(INFORMATION)

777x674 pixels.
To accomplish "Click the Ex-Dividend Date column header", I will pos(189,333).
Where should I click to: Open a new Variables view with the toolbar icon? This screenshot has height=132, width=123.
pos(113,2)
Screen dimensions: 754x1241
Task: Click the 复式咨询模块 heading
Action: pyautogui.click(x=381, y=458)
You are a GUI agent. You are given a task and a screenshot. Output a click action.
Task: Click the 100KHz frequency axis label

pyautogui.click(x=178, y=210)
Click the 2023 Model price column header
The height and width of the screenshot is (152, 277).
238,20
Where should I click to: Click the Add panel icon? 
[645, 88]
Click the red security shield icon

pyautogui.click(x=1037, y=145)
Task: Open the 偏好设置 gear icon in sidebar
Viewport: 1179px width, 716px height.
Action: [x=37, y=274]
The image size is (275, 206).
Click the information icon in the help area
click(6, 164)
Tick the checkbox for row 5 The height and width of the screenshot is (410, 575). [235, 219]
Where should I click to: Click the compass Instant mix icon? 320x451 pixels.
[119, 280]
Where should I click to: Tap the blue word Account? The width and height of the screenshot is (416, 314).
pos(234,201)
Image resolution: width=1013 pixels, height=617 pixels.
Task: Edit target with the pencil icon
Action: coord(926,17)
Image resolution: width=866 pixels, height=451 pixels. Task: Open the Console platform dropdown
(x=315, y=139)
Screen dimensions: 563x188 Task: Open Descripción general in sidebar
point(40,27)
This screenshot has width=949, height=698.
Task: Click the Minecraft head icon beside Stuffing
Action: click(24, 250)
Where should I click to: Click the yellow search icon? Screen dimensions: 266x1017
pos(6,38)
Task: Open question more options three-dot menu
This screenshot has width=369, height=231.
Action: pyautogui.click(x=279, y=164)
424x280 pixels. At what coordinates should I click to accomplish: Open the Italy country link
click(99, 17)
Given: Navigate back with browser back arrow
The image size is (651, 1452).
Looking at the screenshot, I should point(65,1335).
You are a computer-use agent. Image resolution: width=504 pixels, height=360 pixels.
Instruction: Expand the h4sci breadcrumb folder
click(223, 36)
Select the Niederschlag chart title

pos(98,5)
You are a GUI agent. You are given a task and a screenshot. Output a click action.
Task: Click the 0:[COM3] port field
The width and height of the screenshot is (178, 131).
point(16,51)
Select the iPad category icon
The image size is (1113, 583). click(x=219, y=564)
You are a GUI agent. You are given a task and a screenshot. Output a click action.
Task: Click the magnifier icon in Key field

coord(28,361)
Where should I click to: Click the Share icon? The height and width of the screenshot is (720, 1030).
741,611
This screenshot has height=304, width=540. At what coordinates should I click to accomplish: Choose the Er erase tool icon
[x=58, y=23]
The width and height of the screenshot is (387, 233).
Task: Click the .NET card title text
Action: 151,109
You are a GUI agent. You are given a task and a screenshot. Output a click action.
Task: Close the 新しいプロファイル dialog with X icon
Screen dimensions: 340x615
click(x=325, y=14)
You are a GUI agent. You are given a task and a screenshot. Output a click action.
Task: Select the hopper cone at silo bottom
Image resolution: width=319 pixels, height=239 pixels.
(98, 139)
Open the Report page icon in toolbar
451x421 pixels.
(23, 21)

(End INFORMATION)

• [WHAT YOU ARE ASKED TO DO]: Exactly as they appear above, copy out all the records.

• [SOLUTION FOR THIS EXERCISE]:
777x674 pixels.
To accomplish "Click the Ex-Dividend Date column header", I will pos(189,333).
Where should I click to: Open a new Variables view with the toolbar icon? This screenshot has height=132, width=123.
pos(113,2)
Screen dimensions: 754x1241
Task: Click the 复式咨询模块 heading
Action: pyautogui.click(x=381, y=458)
You are a GUI agent. You are given a task and a screenshot. Output a click action.
Task: Click the 100KHz frequency axis label

pyautogui.click(x=178, y=210)
Click the 2023 Model price column header
The height and width of the screenshot is (152, 277).
238,20
Where should I click to: Click the Add panel icon? 
[645, 88]
Click the red security shield icon

pyautogui.click(x=1037, y=145)
Task: Open the 偏好设置 gear icon in sidebar
Viewport: 1179px width, 716px height.
Action: [x=37, y=274]
The image size is (275, 206).
Click the information icon in the help area
click(6, 164)
Tick the checkbox for row 5 The height and width of the screenshot is (410, 575). [235, 219]
Where should I click to: Click the compass Instant mix icon? 320x451 pixels.
[119, 280]
Where should I click to: Tap the blue word Account? The width and height of the screenshot is (416, 314).
pos(234,201)
Image resolution: width=1013 pixels, height=617 pixels.
Task: Edit target with the pencil icon
Action: coord(926,17)
Image resolution: width=866 pixels, height=451 pixels. Task: Open the Console platform dropdown
(x=315, y=139)
Screen dimensions: 563x188 Task: Open Descripción general in sidebar
point(40,27)
This screenshot has width=949, height=698.
Task: Click the Minecraft head icon beside Stuffing
Action: click(24, 250)
Where should I click to: Click the yellow search icon? Screen dimensions: 266x1017
pos(6,38)
Task: Open question more options three-dot menu
This screenshot has width=369, height=231.
Action: pyautogui.click(x=279, y=164)
424x280 pixels. At what coordinates should I click to accomplish: Open the Italy country link
click(99, 17)
Given: Navigate back with browser back arrow
The image size is (651, 1452).
Looking at the screenshot, I should point(65,1335).
You are a computer-use agent. Image resolution: width=504 pixels, height=360 pixels.
Instruction: Expand the h4sci breadcrumb folder
click(223, 36)
Select the Niederschlag chart title

pos(98,5)
You are a GUI agent. You are given a task and a screenshot. Output a click action.
Task: Click the 0:[COM3] port field
The width and height of the screenshot is (178, 131).
point(16,51)
Select the iPad category icon
The image size is (1113, 583). click(x=219, y=564)
You are a GUI agent. You are given a task and a screenshot. Output a click action.
Task: Click the magnifier icon in Key field

coord(28,361)
Where should I click to: Click the Share icon? The height and width of the screenshot is (720, 1030).
741,611
This screenshot has height=304, width=540. At what coordinates should I click to accomplish: Choose the Er erase tool icon
[x=58, y=23]
The width and height of the screenshot is (387, 233).
Task: Click the .NET card title text
Action: 151,109
You are a GUI agent. You are given a task and a screenshot. Output a click action.
Task: Close the 新しいプロファイル dialog with X icon
Screen dimensions: 340x615
click(x=325, y=14)
You are a GUI agent. You are given a task and a screenshot. Output a click action.
Task: Select the hopper cone at silo bottom
Image resolution: width=319 pixels, height=239 pixels.
(98, 139)
Open the Report page icon in toolbar
451x421 pixels.
(23, 21)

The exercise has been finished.